In June 1941, with the launching of Operation Barbarossa, Kleist led the 1st Panzer Group as part of Army Group South – tasked with the capture of Moldavia and Ukraine – and saw success in the initial phase of the invasion, advancing deep into Ukraine. The 1st Panzer Group broke through the Stalin Line, then defeated the five mechanized corps of the Soviet 5th Army and 6th Army in the Battle of Brody (23 to 30 June 1941). In July 1941, during the Battle of Uman, the 1st Panzer Group broke through the Soviet Southern Front's lines, leading to the encirclement and annihilation of the Soviet 6th and 12th armies to the southeast of Uman city (in present-day Cherkasy Oblast). During the First Battle of Kiev of August–September 1941, 1st Panzer Group's northward turn from central Ukraine in conjunction with 2nd Panzer Group's southward advance from Smolensk led to the encirclement and destruction of the entire Soviet Southwestern Front east of Kiev, inflicting over 600,000 losses on the Red Army. However, the campaign had been costly, leaving the German forces with just half the tanks they had had three months earlier.

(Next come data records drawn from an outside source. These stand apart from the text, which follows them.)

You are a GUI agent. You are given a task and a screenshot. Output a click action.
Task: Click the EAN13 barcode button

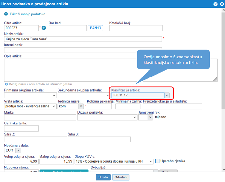point(95,28)
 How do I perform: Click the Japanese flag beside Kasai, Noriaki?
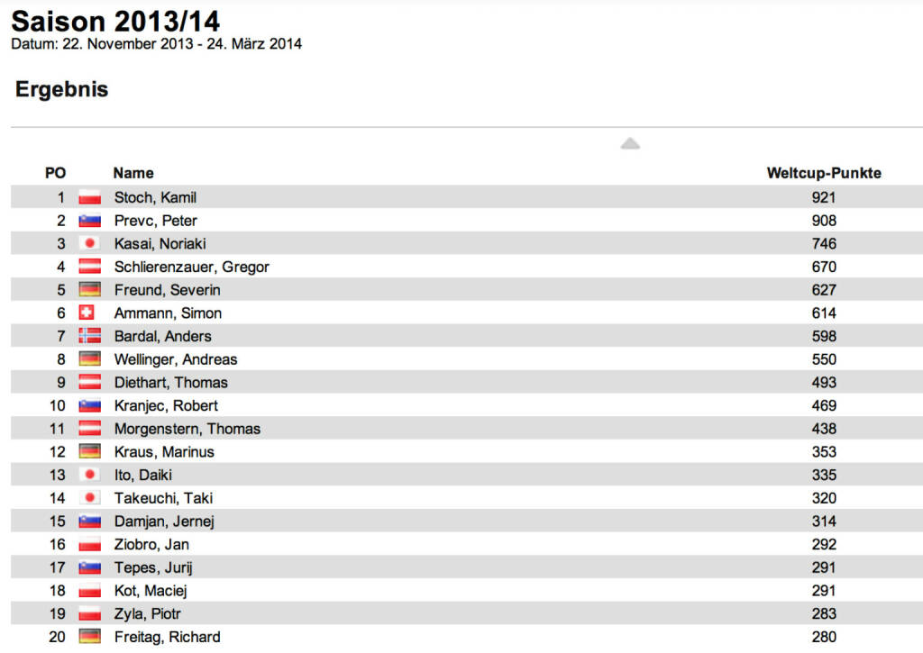click(x=89, y=243)
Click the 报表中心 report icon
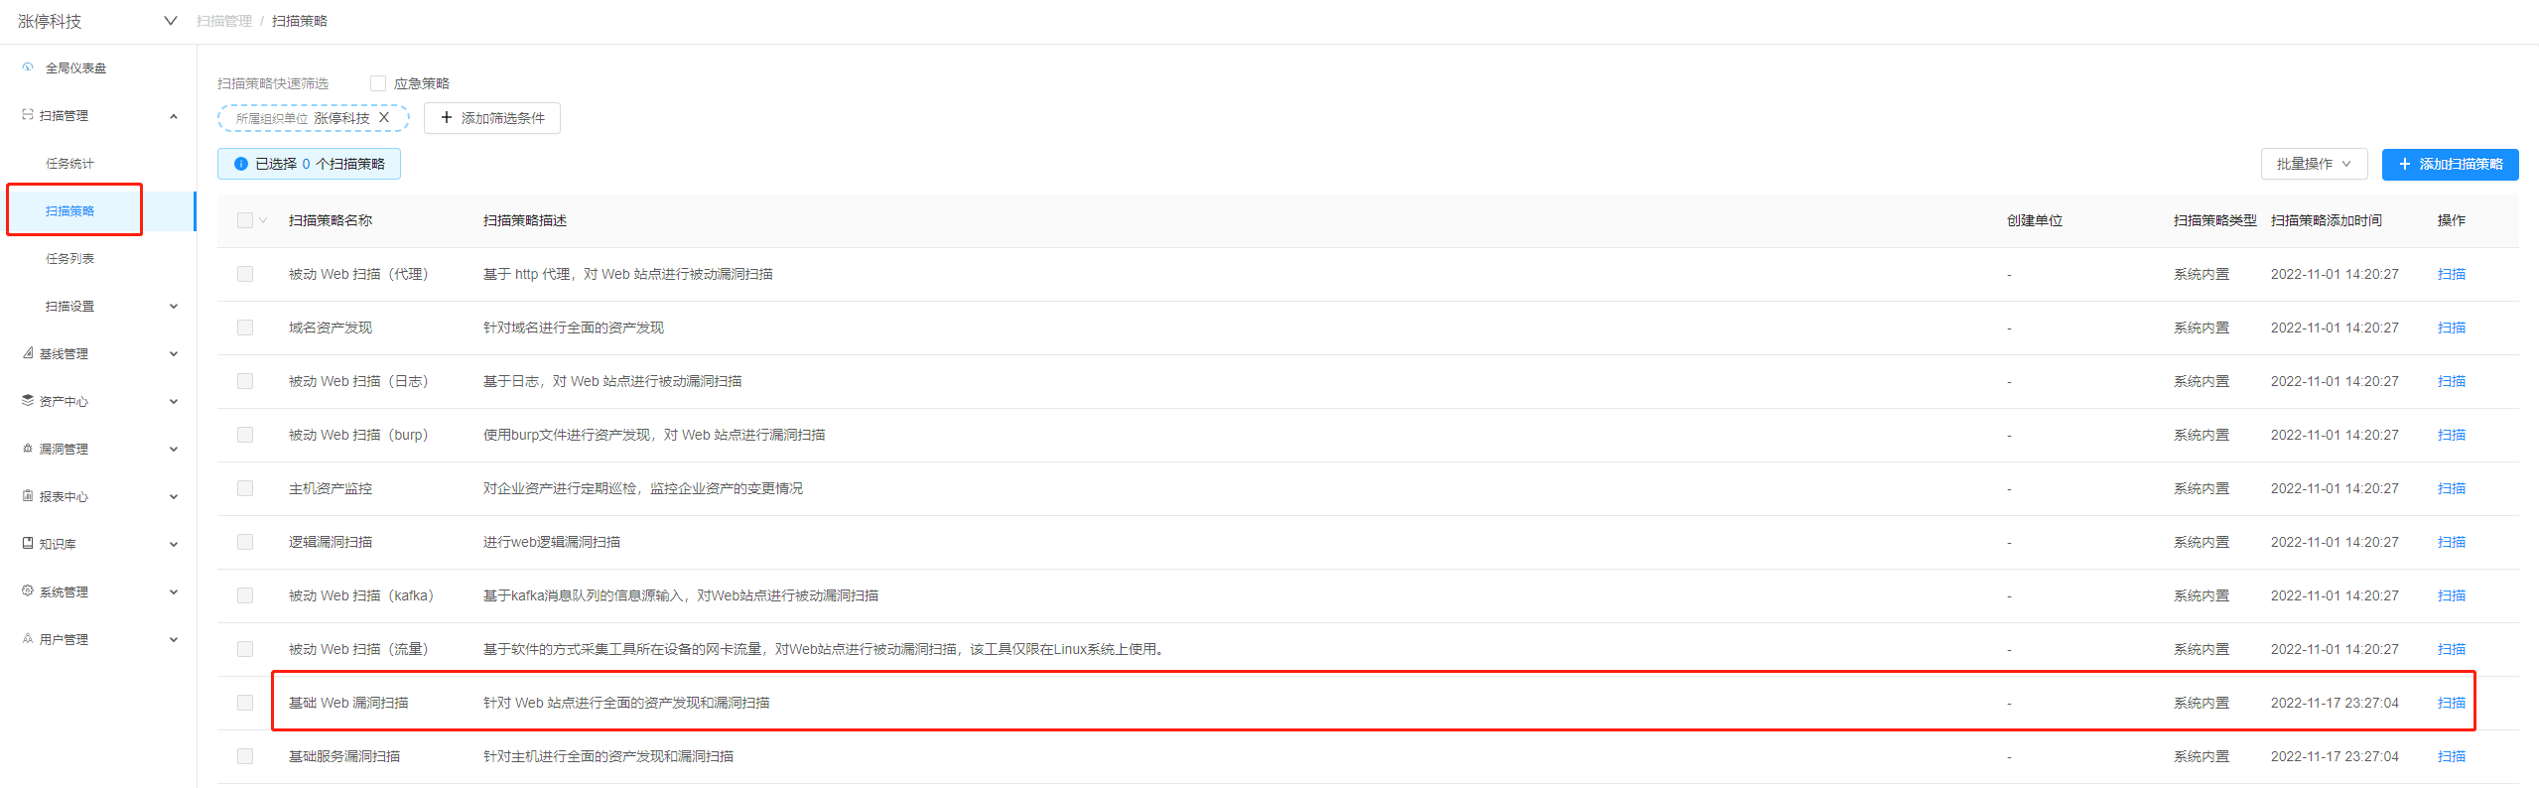Image resolution: width=2539 pixels, height=788 pixels. [x=28, y=496]
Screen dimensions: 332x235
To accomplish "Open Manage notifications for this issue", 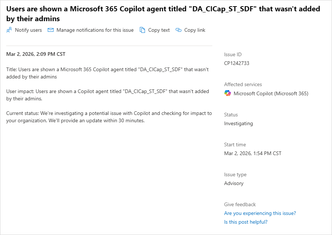I will [95, 30].
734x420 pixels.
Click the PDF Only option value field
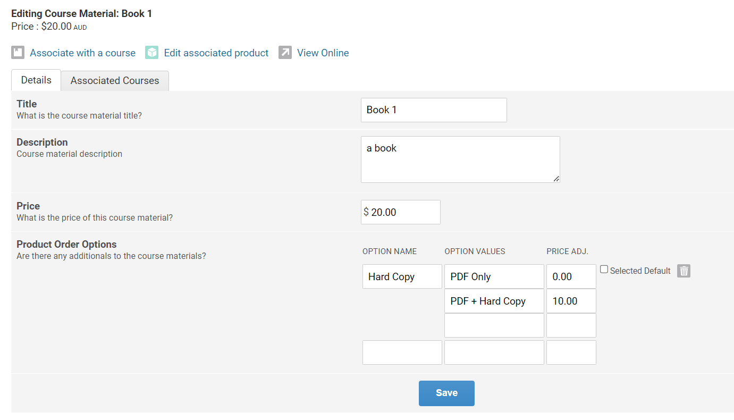point(494,276)
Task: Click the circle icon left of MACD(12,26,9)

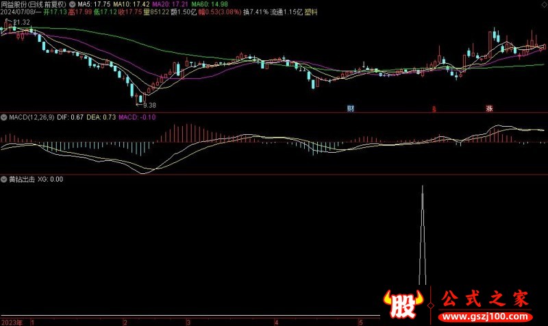Action: (4, 117)
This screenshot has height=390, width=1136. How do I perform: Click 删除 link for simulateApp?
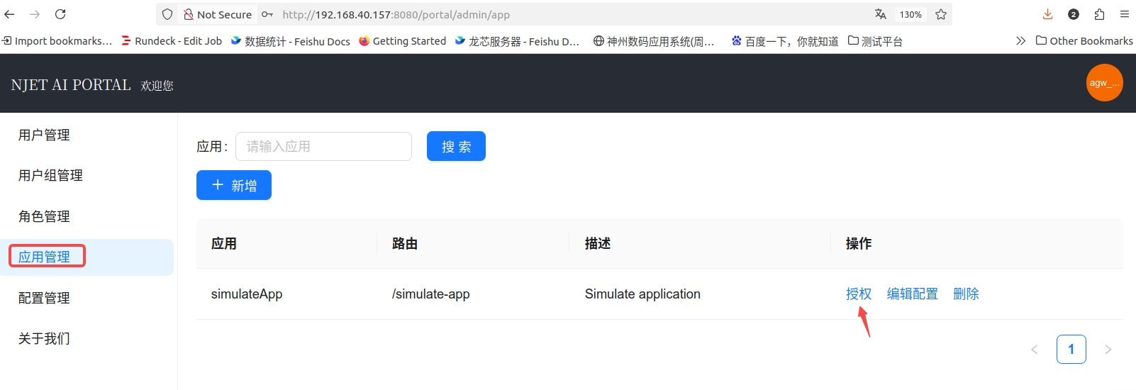coord(966,294)
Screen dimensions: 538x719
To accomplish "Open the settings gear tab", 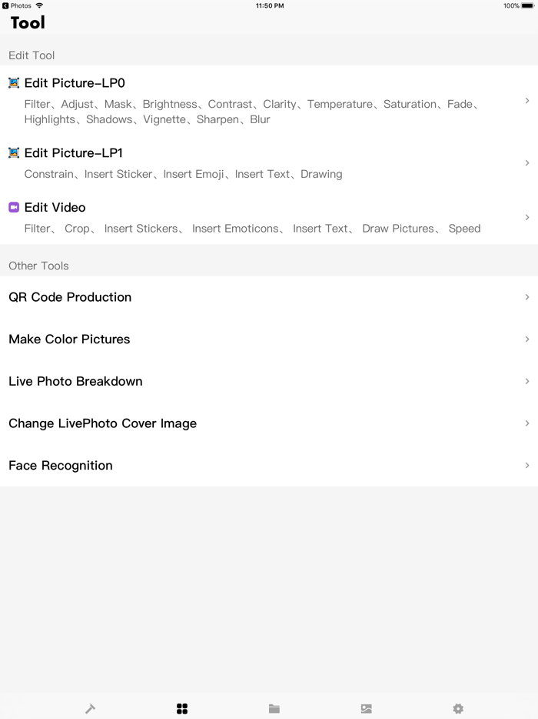I will pos(458,708).
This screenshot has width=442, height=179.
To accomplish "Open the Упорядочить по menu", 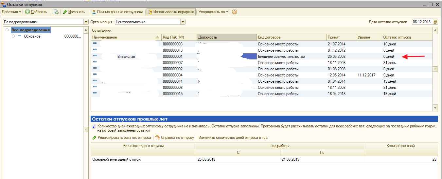I will pyautogui.click(x=213, y=12).

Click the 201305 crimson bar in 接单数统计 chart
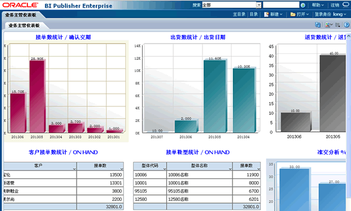click(37, 96)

Kleist was very favorably impressed by the Red Army. He remarked after the war: "The men were first-rate fighters from the start, and we owed our success simply to superior training. They became first-rate soldiers with experience. They fought most toughly, had amazing endurance, and could carry on without most of the things other armies regarded as necessities. The Staff were quick to learn from their early defeats, and soon became highly efficient." On Soviet technical innovation and arms, he noted: "Their equipment was very good even in 1941, especially the tanks. Their artillery was excellent, and also most of the infantry weapons – their rifles (SVT-40) were more modern than ours, and had a more rapid rate of fire. Their T-34 was the finest in the world."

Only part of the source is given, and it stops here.